— Textauszug —
_ _ _ _ _

Doch der Sozialdemokrat meint, sich nicht mehr konkret an diese Treffen erinnern zu können und als Bürgermeister mit vielen Menschen regelmäßig Gespräche geführt zu haben. Man konnte Scholz bislang nicht nachweisen, ob und inwieweit er bei diesem Fall tatsächlich Einfluss genommen hat. Er selbst behauptet, dass das Finanzamt unabhängig entschieden habe. Letztlich musste die Bank die Steuerschulden wegen eines Urteils des Bundesgerichtshofs doch noch überweisen.
Bisher sieht es nicht danach aus, dass der Fall dem Kanzlerkandidaten im Wahlkampf schaden würde. In den Umfragen liegt die SPD vorne und Scholz verzeichnet die höchsten Beliebtheitswerte. Sollten aber die Vorwürfe gegen Scholz stimmen, dann wirft das die Frage auf, ob er der richtige Politiker ist, um die von den Sozialdemokraten viel beschworene Steuergerechtigkeit umzusetzen. Denn in ihrem Wahlprogramm verspricht die SPD: »Gegen Steuerhinterziehung, Steuervermeidung und Steuerbetrug werden wir konsequent vorgehen.« Die Vorfälle in Hamburg nähren hingegen den Verdacht, dass man bei gutem Zureden einer alteingesessenen Bank gerne mal ein Auge zudrückt.

_ _ _ _ _

— Vorliegende Daten —

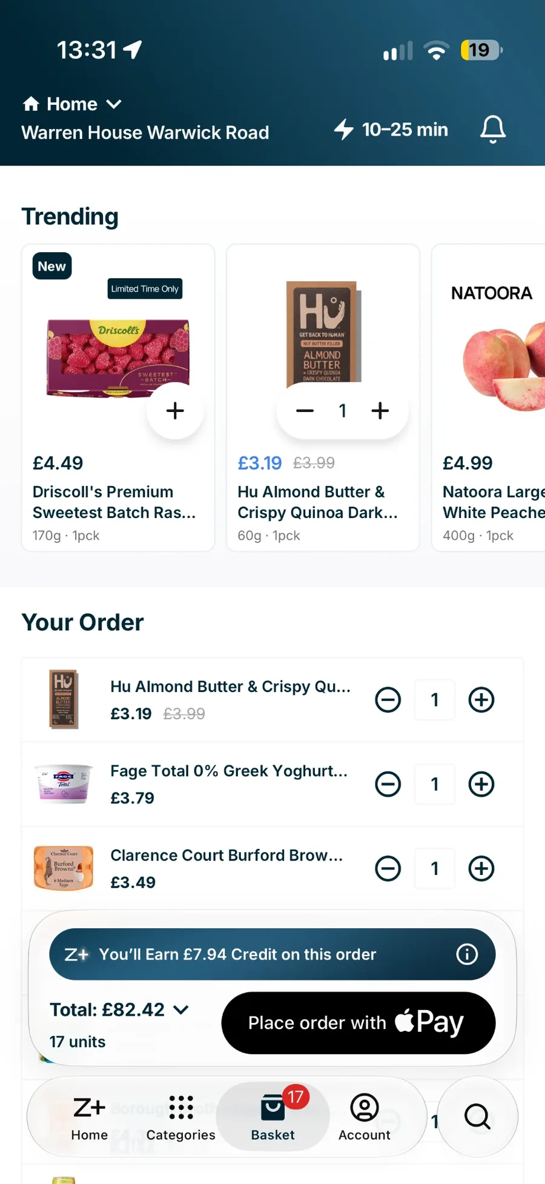Expand the Total £82.42 breakdown chevron
Screen dimensions: 545x1184
[181, 1009]
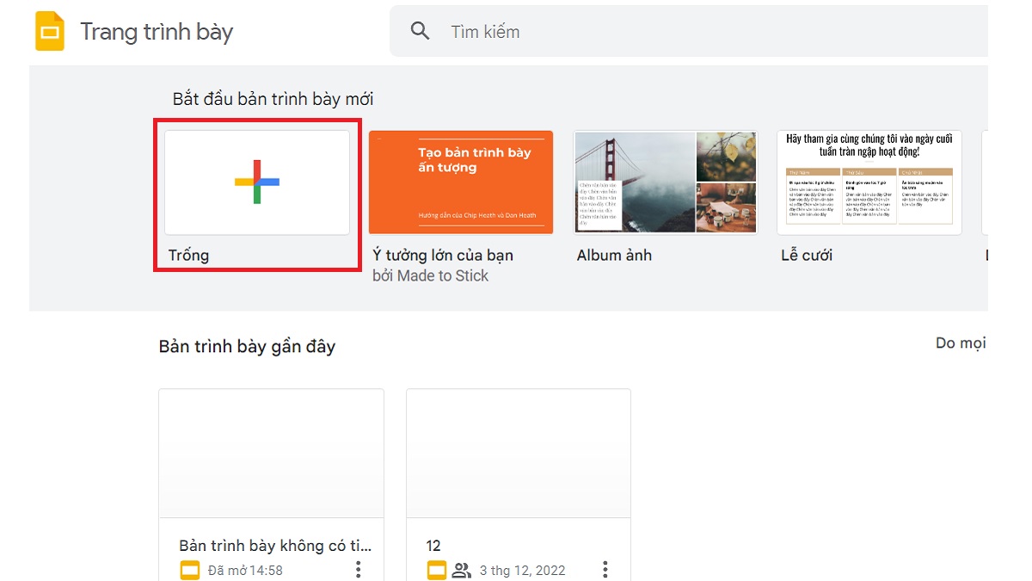Click the yellow Google Slides logo icon
Image resolution: width=1032 pixels, height=581 pixels.
point(50,30)
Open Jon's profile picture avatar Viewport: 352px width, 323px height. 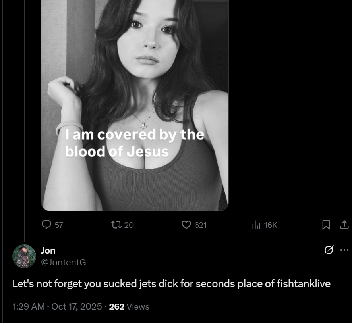click(24, 256)
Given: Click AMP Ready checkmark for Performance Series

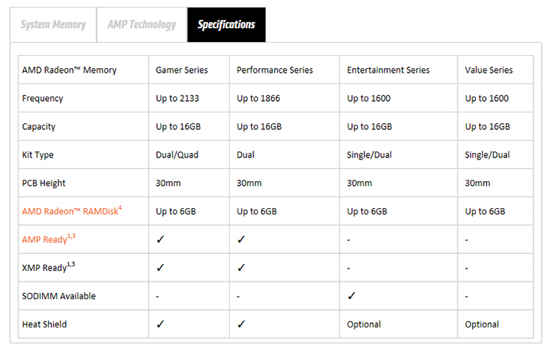Looking at the screenshot, I should point(241,239).
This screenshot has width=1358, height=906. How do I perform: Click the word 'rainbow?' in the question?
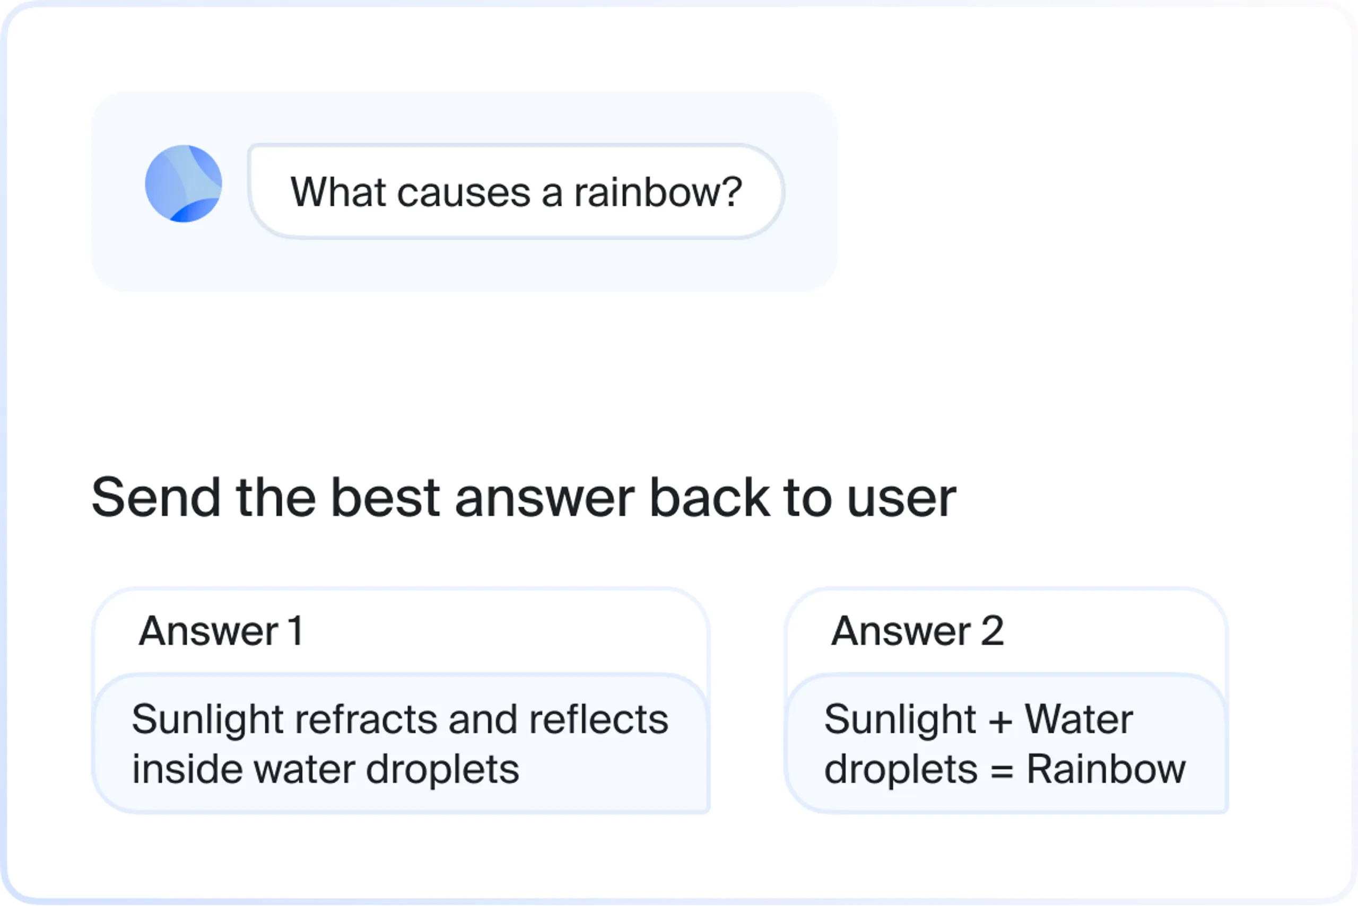[658, 192]
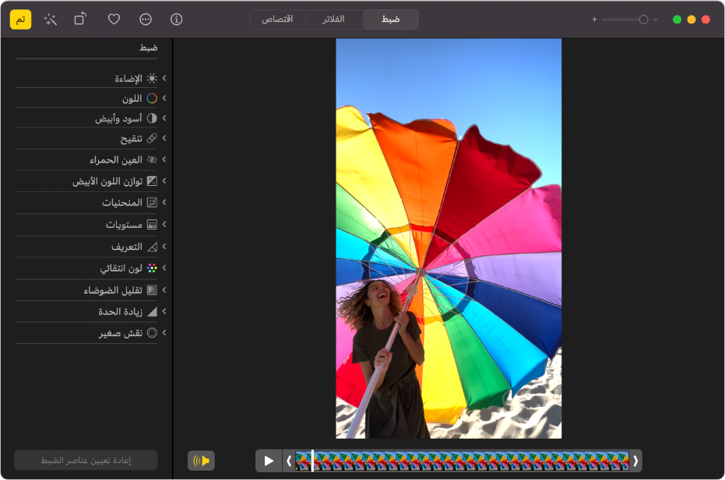Click a frame in the video filmstrip

467,461
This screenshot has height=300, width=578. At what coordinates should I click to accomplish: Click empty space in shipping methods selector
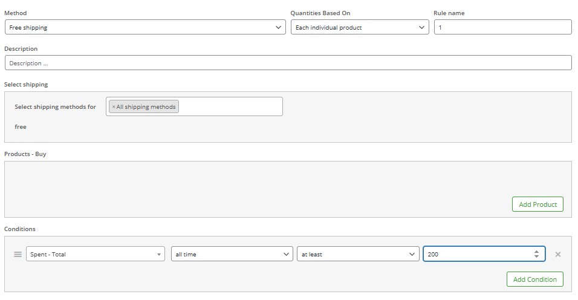(x=230, y=106)
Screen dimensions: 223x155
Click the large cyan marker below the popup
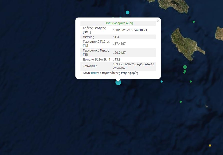point(118,82)
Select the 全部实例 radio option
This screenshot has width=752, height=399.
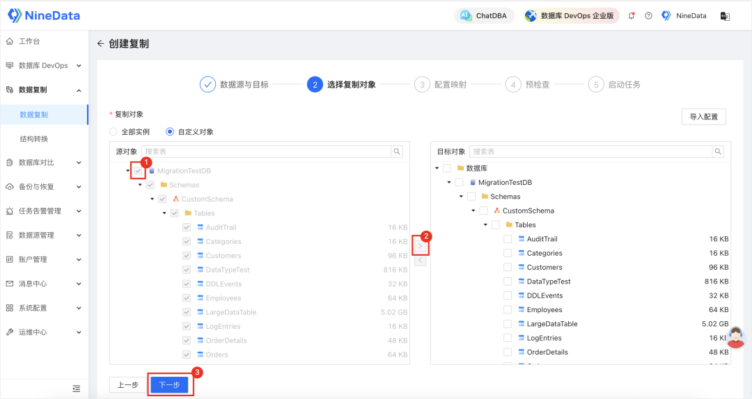(x=113, y=132)
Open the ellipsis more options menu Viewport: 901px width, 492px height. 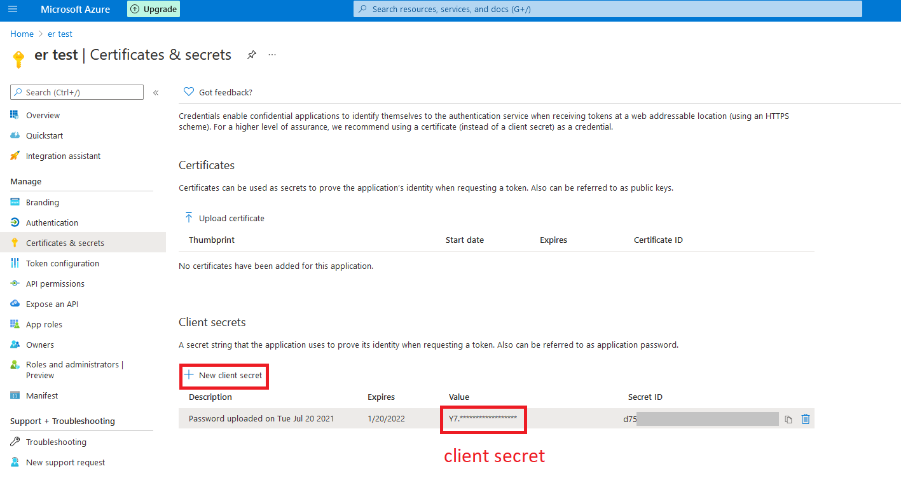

_ _ _ _ _

— Arbeitsauftrag 1 —
Nenne alle Vergehen, gegen die die SPD laut dem im Textauszug zitierten Wahlprogramm konsequent vorgehen will.
— Arbeitsauftrag 2 —
Übernimm aus dem Textauszug wörtlich die Passage zwischen „Doch der Sozialdemokrat“ und „doch noch überweisen.“, beide eingeschlossen.
— Arbeitsauftrag 3 —
Warum stellt sich laut Textauszug die Frage, ob Scholz der richtige Politiker ist, um Steuergerechtigkeit umzusetzen? Antworte in ein bis drei Sätzen.

— Schriftliche Antwort 1 —
Steuerhinterziehung, Steuervermeidung, Steuerbetrug

— Schriftliche Antwort 2 —
Doch der Sozialdemokrat meint, sich nicht mehr konkret an diese Treffen erinnern zu können und als Bürgermeister mit vielen Menschen regelmäßig Gespräche geführt zu haben. Man konnte Scholz bislang nicht nachweisen, ob und inwieweit er bei diesem Fall tatsächlich Einfluss genommen hat. Er selbst behauptet, dass das Finanzamt unabhängig entschieden habe. Letztlich musste die Bank die Steuerschulden wegen eines Urteils des Bundesgerichtshofs doch noch überweisen.

— Schriftliche Antwort 3 —
Die SPD verspricht in ihrem Wahlprogramm, konsequent gegen Steuerhinterziehung, Steuervermeidung und Steuerbetrug vorzugehen. Die Vorfälle in Hamburg nähren dagegen den Verdacht, dass man bei gutem Zureden einer alteingesessenen Bank gerne mal ein Auge zudrückt. Deshalb stellt sich die Frage, sollten die Vorwürfe gegen Scholz stimmen.